Thanks for your awesome project! For t5-small, I got the MT result on validation set. That is:
"eval_bleu": 26.1472,
"eval_gen_len": 42.1916,
"eval_loss": 1.4190454483032227,
"eval_runtime": 216.1581,
"eval_samples": 1999,
"eval_samples_per_second": 9.248,
"eval_steps_per_second": 2.313
However, for KNN-MT, i got a different result.
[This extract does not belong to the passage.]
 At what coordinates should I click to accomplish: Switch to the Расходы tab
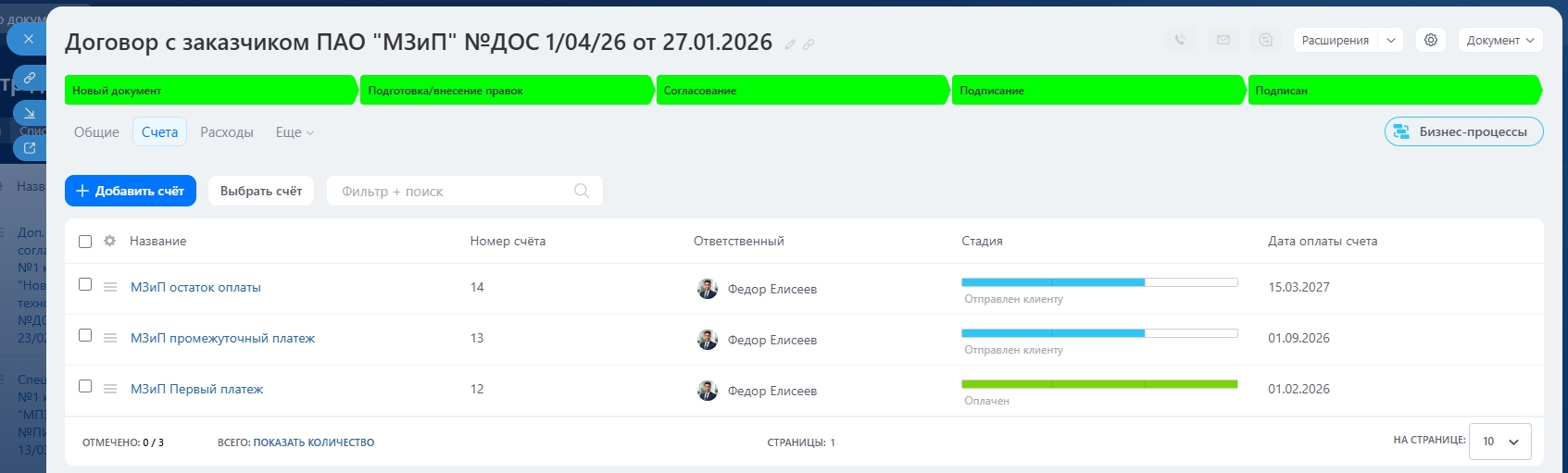click(x=227, y=132)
That is:
"eval_bleu": 32.0026,
"eval_gen_len": 42.1126,
"eval_loss": 0.40791189670562744,
"eval_runtime": 4053.3114,
"eval_samples": 1999,
"eval_samples_per_second": 0.493,
"eval_steps_per_second": 0.123
and the speed is too slow that i wonder if there is some wrong in my shell?
KNN-MT Shell is:
meta_path=path_to_project
model_name=t5-small
model_path=path_to_all_model/${model_name}
python -u $meta_path/knn-transformers/run_translation.py
--model_name_or_path ${model_path}
--dataset_name wmt16 --dataset_config_name ro-en
--per_device_eval_batch_size=4
--output_dir $meta_path/checkpoints-translation/$model_name-datastore
--source_lang en --target_lang ro
--do_eval
--predict_with_generate
--source_prefix "translate English to Romanian: "
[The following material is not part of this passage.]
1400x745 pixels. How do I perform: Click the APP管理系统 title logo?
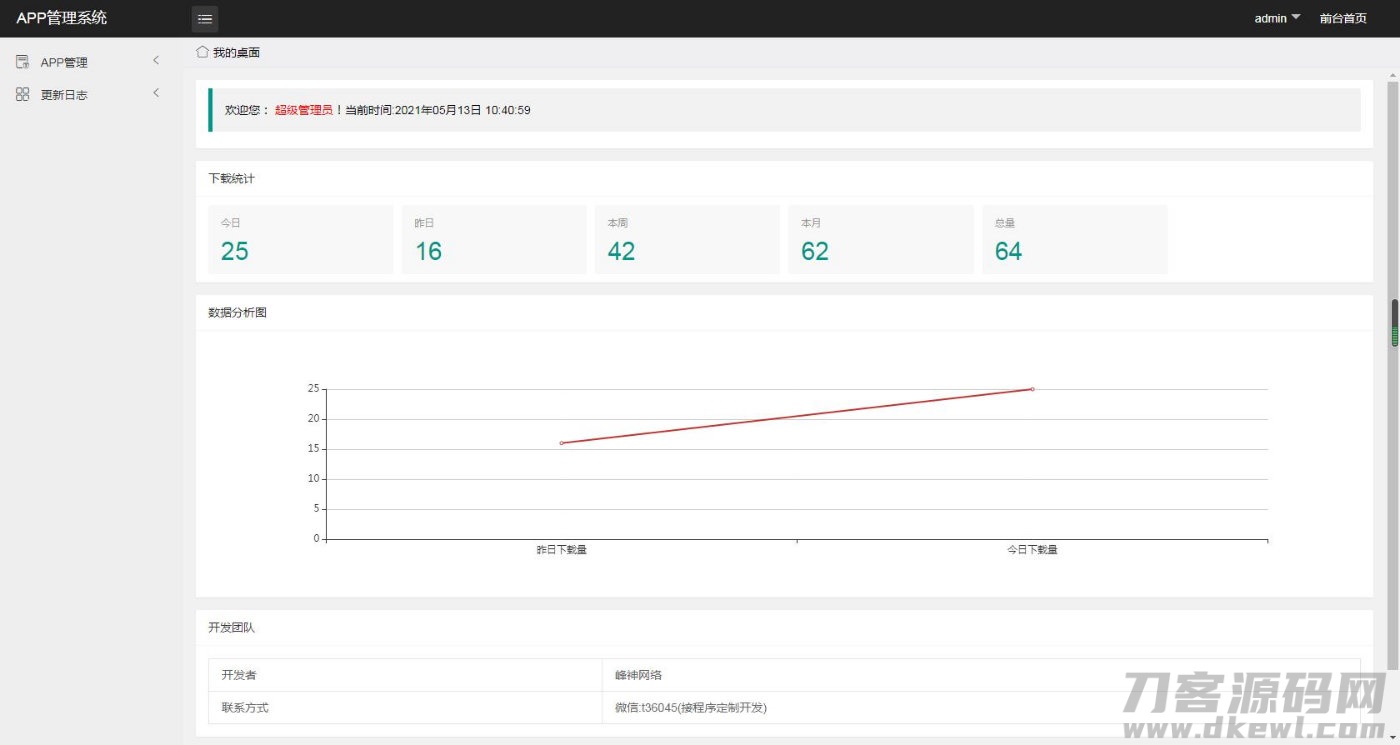click(x=62, y=18)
--dstore_dir $meta_path/checkpoints-translation/$model_name-datastore
--knn_temp 50 --k 32 --lmbda 0.25
--knn
original MT Shell is:
meta_path=path_to_project
model_name=t5-small
model_path=path_to_all_model/${model_name}
python -u ${meta_path}/knn-transformers/run_translation.py
--model_name_or_path ${model_path}
--dataset_name wmt16 --dataset_config_name ro-en
--per_device_eval_batch_size=4
--output_dir $meta_path/checkpoints-translation/$model_name
--source_lang en --target_lang ro
--do_eval
--predict_with_generate
--source_prefix "translate English to Romanian: "
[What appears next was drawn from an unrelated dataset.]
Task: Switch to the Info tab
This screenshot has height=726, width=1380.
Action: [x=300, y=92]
I notice that if i delete the predict_with_generate
in KNN-MT shell, the speed will be the same as the original MT and the eval_loss
is also the same as original MT. But i can not get the eval_bleu
. Like:
eval_loss = 0.4079
eval_runtime = 0:02:16.85
eval_samples = 1999
eval_samples_per_second = 14.606
eval_steps_per_second = 3.653.
However, set predict_with_generate
will not affect the speed of original MT. Could you please give some instruction to solve this problem?
Thanks!